USING a stout stick as his sword, Sanglant beheaded thistles one by one, an entire company hewn down by savage whacks.

“You’re in a foul mood,” observed Heribert. The slender cleric sat on a fallen log whittling the finishing touches into the butt of a staff. He had carved the tip into the likeness of a fortress tower surmounted by a Circle of Unity. Behind them, half concealed by a copse of alder, Captain Fulk supervised the setup of a makeshift camp among the stones of an ancient Dariyan fort long since fallen into ruin.

“The king was right.” Sanglant kept decapitating thistles as he spoke. He could not bear to sit still, not now, with frustration burning through him. He felt as helpless as the thistles that fell beneath his sharp strokes. “How can I support a retinue without lands of my own?”

“Duke Conrad’s chatelaine made no protest. She put us up in the hall at Bederbor for a full five days.”
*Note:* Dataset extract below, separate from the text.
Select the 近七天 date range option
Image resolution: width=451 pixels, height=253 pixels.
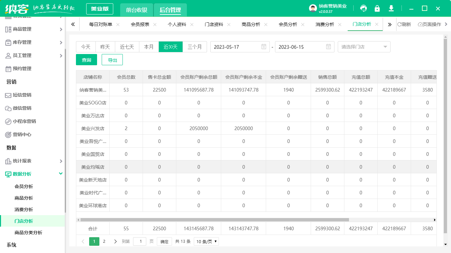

“And Conrad did not return, nor would she tell us where he had gone or when she expected him back. Thus leaving us to go on our way. We’re dependent on the generosity of other nobles. Or on their fear.”

“Or their respect for your reputation, my lord prince,” said Heribert quietly.

Sanglant lifted his free hand in a gesture of dismissal. He did not stop whacking. The thistles made good enemies, plentiful and easy to defeat. “Nevertheless, my reputation cannot feed my retinue forever. Nor will my cousins and peers feed me forever, knowing it may bring my father’s wrath down upon them. He could accuse them of harboring a rebel and call them to account for disloyalty.”